Under Rule 15, a party may amend its pleading once “as a matter of course” within twenty-one days of serving it, or within twenty-one days after service of a responsive pleading or motion under Rule 12(b), (e), or (f). Fed.R.Civ.P. 15(a)(1). Otherwise, “a party may amend its pleading only with the opposing party's written consent or the court's leave.” Fed.R.Civ.P. 15(a)(2). “The court should freely give leave when justice so requires.” Id. “The standard for granting leave to amend is generous.” United States v. Corinthian Colls., 655 F.3d 984, 995 (9th Cir. 2011). And “the nonmovant bears the burden of showing why amendment should not be granted.” Senza-Gel Corp. v. Seiffhart, 803 F.2d 661, 666 (Fed. Cir. 1986). “The court considers five factors [under Rule 15] in assessing the propriety of leave to amend-bad faith, undue delay, prejudice to the opposing party, futility of amendment, and whether the plaintiff has previously amended the complaint.” Corinthian Colls., 655 F.3d at 995. These factors, however, are not equally weighted. United States v. Webb, 655 F.2d 977, 980 (9th Cir. 1981).

Under 28 U.S.C. § 1447(e), “[i]f after removal the plaintiff seeks to join additional defendants whose joinder would destroy subject matter jurisdiction, the court may deny joinder, or permit joinder and remand the action to the State court.” “The language of § 1447(e) is couched in permissive terms and it clearly gives the district court the discretion to deny joinder.” Newcombe v. Adolf Coors Co., 157 F.3d 686, 691 (9th Cir. 1998).

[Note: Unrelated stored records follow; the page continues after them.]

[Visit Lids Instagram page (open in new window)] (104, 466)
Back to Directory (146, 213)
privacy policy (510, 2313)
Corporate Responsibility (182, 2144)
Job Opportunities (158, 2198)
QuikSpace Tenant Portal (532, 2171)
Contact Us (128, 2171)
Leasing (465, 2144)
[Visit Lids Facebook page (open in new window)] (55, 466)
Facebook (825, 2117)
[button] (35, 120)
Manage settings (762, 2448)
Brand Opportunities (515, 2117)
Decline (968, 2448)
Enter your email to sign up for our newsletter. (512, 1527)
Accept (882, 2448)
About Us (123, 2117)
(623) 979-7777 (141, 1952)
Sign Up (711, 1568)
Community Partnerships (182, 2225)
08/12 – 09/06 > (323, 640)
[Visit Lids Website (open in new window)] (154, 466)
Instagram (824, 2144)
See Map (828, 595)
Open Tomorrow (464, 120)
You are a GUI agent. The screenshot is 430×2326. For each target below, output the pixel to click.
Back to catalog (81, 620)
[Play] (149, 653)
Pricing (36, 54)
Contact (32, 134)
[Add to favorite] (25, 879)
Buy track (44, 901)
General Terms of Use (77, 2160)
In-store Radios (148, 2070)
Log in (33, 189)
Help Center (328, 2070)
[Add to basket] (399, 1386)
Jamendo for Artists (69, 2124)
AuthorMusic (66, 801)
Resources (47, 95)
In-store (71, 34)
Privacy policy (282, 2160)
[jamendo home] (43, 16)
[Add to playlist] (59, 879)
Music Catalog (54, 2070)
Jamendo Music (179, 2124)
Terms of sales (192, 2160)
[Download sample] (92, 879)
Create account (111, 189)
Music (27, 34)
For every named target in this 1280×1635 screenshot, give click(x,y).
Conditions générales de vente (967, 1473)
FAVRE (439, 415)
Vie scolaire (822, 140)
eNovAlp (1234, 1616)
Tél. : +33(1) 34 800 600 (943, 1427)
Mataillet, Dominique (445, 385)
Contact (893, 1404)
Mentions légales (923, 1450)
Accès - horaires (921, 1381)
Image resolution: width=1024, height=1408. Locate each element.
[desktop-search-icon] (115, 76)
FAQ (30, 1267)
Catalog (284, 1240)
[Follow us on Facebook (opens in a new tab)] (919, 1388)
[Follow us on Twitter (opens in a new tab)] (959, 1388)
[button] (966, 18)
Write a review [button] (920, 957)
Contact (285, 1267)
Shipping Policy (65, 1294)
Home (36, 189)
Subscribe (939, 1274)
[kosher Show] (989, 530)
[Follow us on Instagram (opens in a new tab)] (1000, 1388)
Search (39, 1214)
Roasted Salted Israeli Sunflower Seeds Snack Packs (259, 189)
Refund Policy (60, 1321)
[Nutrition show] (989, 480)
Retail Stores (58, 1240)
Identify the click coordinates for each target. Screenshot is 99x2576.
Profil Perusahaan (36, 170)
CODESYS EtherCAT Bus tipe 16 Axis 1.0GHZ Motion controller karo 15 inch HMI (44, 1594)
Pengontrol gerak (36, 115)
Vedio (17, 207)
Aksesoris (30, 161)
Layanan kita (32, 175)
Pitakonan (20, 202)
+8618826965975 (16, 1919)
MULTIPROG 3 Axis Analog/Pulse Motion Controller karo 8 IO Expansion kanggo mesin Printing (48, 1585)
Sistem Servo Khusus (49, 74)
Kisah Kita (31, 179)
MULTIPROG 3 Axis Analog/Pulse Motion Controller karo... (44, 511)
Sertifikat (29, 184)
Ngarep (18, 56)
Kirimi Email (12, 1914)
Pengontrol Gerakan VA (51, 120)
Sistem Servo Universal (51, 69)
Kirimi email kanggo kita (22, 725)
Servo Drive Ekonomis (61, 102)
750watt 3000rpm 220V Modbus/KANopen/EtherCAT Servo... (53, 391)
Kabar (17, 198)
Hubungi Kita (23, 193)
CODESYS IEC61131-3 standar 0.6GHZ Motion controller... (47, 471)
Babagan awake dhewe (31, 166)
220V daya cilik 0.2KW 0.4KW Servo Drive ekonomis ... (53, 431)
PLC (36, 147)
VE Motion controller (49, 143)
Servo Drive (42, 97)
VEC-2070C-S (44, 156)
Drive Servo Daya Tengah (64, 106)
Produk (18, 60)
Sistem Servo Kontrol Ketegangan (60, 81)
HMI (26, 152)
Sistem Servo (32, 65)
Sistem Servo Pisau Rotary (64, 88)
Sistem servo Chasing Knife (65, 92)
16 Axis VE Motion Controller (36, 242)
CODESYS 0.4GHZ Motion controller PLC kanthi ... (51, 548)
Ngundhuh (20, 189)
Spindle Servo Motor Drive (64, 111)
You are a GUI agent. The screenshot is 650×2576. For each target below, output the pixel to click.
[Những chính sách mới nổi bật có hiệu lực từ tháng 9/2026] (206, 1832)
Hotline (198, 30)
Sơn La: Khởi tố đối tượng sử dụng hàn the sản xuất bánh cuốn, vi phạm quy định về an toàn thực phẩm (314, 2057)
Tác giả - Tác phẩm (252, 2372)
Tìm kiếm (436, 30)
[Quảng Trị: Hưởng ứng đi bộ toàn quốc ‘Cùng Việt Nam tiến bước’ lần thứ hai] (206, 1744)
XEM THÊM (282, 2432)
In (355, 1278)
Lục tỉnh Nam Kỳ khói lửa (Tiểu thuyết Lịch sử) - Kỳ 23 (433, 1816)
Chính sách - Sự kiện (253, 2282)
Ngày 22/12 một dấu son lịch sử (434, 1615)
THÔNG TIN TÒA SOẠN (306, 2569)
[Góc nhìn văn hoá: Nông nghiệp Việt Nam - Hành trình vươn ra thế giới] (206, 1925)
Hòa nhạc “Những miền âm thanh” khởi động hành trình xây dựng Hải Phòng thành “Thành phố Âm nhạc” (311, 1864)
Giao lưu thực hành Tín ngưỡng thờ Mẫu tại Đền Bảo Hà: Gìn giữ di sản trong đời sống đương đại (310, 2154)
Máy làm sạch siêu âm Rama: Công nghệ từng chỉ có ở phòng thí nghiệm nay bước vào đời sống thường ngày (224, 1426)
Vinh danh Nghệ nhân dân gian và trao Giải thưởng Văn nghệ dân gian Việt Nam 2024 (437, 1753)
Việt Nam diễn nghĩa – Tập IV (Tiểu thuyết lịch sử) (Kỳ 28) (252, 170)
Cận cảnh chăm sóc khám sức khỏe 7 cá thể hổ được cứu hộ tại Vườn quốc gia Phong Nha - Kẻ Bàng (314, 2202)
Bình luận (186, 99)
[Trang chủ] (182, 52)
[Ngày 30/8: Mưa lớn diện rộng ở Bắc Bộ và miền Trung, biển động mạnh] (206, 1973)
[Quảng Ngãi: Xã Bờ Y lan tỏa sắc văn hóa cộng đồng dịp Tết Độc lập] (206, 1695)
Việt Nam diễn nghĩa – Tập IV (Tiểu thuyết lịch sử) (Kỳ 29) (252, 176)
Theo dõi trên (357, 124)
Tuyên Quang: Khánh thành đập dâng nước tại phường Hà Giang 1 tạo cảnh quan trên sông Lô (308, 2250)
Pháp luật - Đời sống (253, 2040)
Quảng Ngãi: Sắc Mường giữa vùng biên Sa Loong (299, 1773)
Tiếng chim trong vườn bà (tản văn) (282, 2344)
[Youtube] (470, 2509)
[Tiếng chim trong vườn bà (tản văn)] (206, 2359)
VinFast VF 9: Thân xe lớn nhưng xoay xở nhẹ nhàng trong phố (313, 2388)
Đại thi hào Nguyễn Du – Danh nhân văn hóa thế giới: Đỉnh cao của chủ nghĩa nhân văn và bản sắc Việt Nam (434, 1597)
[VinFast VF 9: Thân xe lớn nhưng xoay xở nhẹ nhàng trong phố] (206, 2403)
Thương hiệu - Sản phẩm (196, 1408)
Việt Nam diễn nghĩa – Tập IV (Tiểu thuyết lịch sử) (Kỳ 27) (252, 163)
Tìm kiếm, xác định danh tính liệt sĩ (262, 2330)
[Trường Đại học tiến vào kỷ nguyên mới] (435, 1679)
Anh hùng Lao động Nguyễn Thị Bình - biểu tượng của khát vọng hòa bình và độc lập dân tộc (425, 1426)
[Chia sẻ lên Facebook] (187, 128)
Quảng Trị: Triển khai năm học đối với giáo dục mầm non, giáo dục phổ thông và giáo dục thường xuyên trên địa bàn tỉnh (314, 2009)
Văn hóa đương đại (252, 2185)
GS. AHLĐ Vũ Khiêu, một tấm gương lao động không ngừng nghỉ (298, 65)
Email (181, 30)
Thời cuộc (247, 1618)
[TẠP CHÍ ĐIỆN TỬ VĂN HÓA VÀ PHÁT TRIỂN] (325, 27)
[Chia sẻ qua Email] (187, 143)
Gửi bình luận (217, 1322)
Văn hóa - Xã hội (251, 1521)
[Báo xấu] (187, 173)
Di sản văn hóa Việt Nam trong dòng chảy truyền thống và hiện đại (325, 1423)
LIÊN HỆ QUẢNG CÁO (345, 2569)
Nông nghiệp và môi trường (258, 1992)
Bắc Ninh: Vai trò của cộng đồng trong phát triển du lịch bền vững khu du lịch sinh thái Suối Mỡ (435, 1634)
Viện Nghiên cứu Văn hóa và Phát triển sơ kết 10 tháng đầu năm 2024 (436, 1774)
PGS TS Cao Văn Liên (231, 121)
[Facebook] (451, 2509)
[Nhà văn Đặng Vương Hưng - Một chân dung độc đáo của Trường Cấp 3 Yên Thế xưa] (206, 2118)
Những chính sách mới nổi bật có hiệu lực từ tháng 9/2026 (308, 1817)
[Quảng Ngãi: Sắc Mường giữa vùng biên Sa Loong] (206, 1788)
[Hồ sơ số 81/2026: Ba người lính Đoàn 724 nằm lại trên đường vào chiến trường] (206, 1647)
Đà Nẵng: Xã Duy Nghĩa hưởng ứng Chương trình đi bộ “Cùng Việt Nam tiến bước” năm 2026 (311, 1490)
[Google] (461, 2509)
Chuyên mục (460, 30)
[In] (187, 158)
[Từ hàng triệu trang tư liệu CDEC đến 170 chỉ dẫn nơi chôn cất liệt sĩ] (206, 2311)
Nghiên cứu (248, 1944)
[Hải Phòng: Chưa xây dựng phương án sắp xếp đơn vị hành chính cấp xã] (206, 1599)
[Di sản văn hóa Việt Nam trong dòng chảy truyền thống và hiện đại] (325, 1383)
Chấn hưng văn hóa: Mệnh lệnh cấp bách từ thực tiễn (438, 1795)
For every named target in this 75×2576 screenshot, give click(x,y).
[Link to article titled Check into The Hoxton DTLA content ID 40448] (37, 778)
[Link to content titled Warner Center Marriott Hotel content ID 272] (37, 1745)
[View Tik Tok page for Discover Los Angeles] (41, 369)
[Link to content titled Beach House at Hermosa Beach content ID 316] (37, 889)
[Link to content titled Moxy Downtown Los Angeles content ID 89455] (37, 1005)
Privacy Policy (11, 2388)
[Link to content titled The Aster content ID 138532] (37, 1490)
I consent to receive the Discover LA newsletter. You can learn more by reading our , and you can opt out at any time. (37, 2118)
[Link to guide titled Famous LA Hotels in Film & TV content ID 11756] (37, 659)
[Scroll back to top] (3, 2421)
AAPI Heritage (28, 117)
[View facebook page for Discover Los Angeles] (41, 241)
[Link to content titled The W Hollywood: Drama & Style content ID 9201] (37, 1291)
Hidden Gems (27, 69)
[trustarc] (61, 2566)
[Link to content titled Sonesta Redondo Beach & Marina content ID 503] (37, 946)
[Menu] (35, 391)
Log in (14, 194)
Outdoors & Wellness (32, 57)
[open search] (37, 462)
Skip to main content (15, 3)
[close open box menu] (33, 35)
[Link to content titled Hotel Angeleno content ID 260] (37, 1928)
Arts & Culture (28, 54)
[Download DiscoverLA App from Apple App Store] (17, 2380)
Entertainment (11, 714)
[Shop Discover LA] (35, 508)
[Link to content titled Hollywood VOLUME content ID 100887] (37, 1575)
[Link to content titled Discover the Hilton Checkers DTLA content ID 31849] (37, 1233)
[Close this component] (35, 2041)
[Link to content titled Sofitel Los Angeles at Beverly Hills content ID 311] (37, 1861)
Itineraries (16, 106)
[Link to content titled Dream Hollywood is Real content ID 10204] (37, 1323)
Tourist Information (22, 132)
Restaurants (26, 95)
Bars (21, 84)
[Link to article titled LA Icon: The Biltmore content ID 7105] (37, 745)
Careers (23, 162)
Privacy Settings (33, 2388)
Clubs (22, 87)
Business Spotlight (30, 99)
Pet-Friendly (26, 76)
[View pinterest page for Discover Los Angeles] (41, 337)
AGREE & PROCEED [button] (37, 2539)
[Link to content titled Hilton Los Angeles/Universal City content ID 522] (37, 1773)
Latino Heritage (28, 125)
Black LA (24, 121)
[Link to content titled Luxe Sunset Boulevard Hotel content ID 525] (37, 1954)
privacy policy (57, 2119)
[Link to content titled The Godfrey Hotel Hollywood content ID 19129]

The Court believes that the proper analysis of a motion to amend that would add defendants and destroy subject matter jurisdiction is under 28 U.S.C. § 1447(e). While district courts in the Ninth Circuit have gone both ways, the Ninth Circuit's decision in Newcombe suggests that the proper analysis is under 28 U.S.C. § 1447(e).. Id. In Newcombe, after the case was removed, the plaintiff sought to add a defendant that would destroy diversity. See id. The district court denied the motion and the Ninth Circuit affirmed. See id. The Ninth Circuit cited Section 1447(e) (not Rule 15) and explained that

[t]he district court considered the potential prejudice to Newcombe, balanced the equities, and determined that no injustice would occur. The district court, after stating that it was aware of its discretion under § 1447(e), concluded that Cassidy was not a crucial defendant in this case because Newcombe only sought (1) an injunction, which could only be enforced against the other defendants, and (2) money damages, which could be fully satisfied by the other defendants. In addition, the district court concluded that Newcombe would not suffer undue prejudice due to Cassidy's absence as a party because he could subpoena Cassidy to testify at trial, and if he so chose, he could still proceed separately against Cassidy in state court. We agree with these conclusions and therefore conclude that the district court did not abuse its discretion in denying Newcombe's motion to remand.
Id.

In two unpublished decisions issued since Newcombe, the Ninth Circuit has continued to apply Section 1447(e) in situations such as this (and not Rule 15). See 3WL, LLC v. Master Prot., LP, 851 Fed.Appx. 4, 7 (9th Cir. 2021) (applying Section 1447(e) and reasoning that “[b]ecause ‘[t]he language of § 1447(e) is couched in permissive terms and it clearly gives the district court the discretion to deny joinder,' this court has upheld such denials where the district court ‘considered the potential prejudice to [the plaintiff], balanced the equities, and determined that no injustice would occur.'”) (citing Newcombe); Kwasniewski v. Sanofi-Aventis U.S., LLC, 637 Fed.Appx. 405, 407 (9th Cir. 2016) (“Plaintiffs sought leave to amend the complaint ... The district court properly denied the motion because the proposed amendment sought to rejoin diversity-destroying defendants under the analysis required by 28 U.S.C. § 1447(e).”).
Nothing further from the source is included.